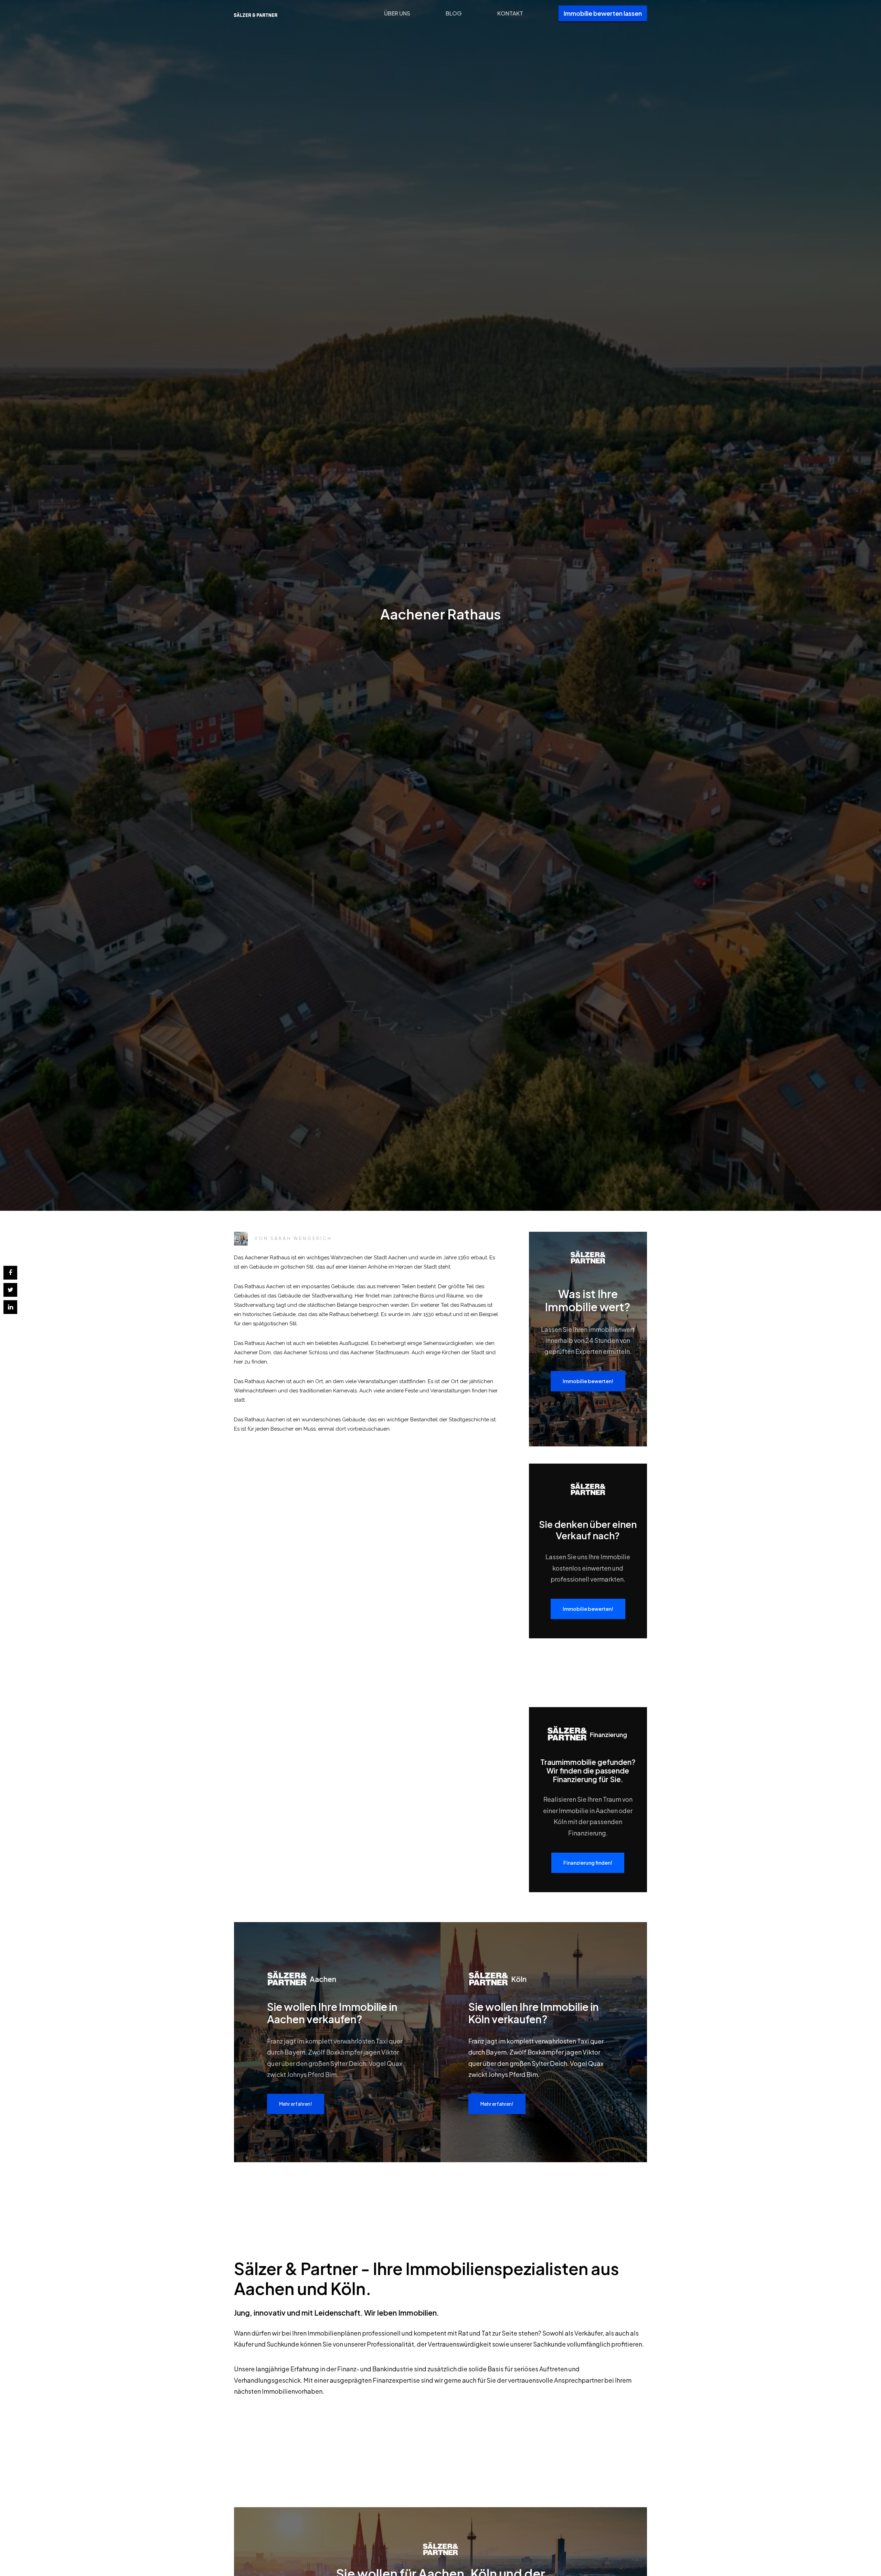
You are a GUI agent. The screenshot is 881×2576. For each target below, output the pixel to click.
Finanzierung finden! (587, 1863)
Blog (453, 13)
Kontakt (510, 13)
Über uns (397, 13)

****************

Exercise requirements: Reproduce the records in full and leave the images behind.

Answer space:
You are a GUI agent. The screenshot is 881×2576. For each target below, output the pixel to click.
Finanzierung finden! (587, 1863)
Blog (453, 13)
Kontakt (510, 13)
Über uns (397, 13)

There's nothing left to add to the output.